Fix: Improve PyArrow batching and serialization in BigQuery Storage sample

AlexZMLyu · AlexZMLyu · commit 610f38e5e974 · 2025-12-18T01:41:50.000Z
- Updates batching logic to use serialized size to avoid exceeding API limits.
- Ensures all rows in the PyArrow table are serialized for the request.
- Includes enhancements for measuring serialized row sizes.

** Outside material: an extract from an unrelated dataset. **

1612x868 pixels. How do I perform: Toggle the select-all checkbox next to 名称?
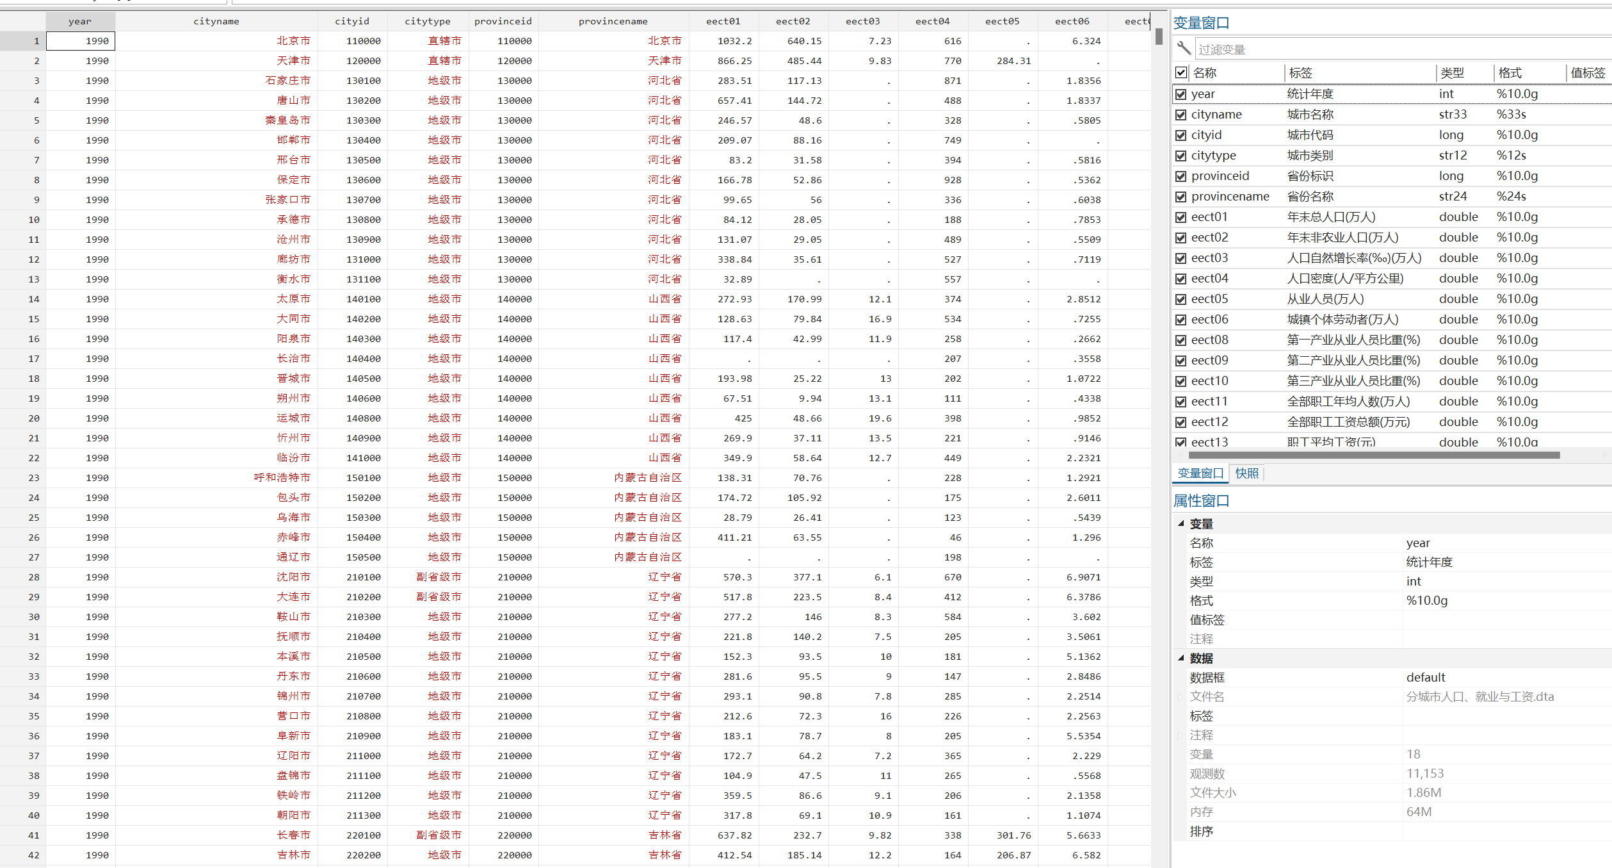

diff --git a/packages/google-cloud-bigquery-storage/samples/pyarrow/append_rows_with_arrow.py b/packages/google-cloud-bigquery-storage/samples/pyarrow/append_rows_with_arrow.py
@@ -15,16 +15,15 @@
 # limitations under the License.
 import datetime
 import decimal
-import time
 
-from google.cloud import bigquery
 from google.cloud.bigquery import enums
-from google.cloud.bigquery_storage_v1 import types as gapic_types
-from google.cloud.bigquery_storage_v1.writer import AppendRowsStream
-
 import pandas as pd
 import pyarrow as pa
 
+from google.cloud import bigquery
+from google.cloud.bigquery_storage_v1 import types as gapic_types
+from google.cloud.bigquery_storage_v1.writer import AppendRowsStream
+
 TABLE_LENGTH = 100_000
 
 BQ_SCHEMA = [
@@ -167,6 +166,7 @@ def generate_write_requests(pyarrow_table):
     # Maximum size for a single AppendRowsRequest is 10 MB.
     # To be safe, we'll aim for a soft limit of 7 MB.
     max_request_bytes = 7 * 1024 * 1024  # 7 MB
+    requests = []
 
     def _create_request(batches):
         """Helper to create an AppendRowsRequest from a list of batches."""
@@ -177,53 +177,61 @@ def _create_request(batches):
         )
         return request
 
-    batches_in_request = []
+    # 1. use pyarrow_table.to_batches() to get batches as a stack.
+    batches_as_stack = list(pyarrow_table.to_batches())
+    batches_as_stack.reverse()
+
+    # current_size is initially 0
+    # current_batches is initilly empty list
+    current_batches = []
     current_size = 0
-    total_time = 0
-    request_count = 0
-
-    # Split table into batches with one row.
-    for row_batch in pyarrow_table.to_batches(max_chunksize=1):
-        serialized_batch = row_batch.serialize().to_pybytes()
-        batch_size = len(serialized_batch)
-
-        if batch_size > max_request_bytes:
-            raise ValueError(
-                (
-                    "A single PyArrow batch of one row is larger than the "
-                    f"maximum request size (batch size: {batch_size} > "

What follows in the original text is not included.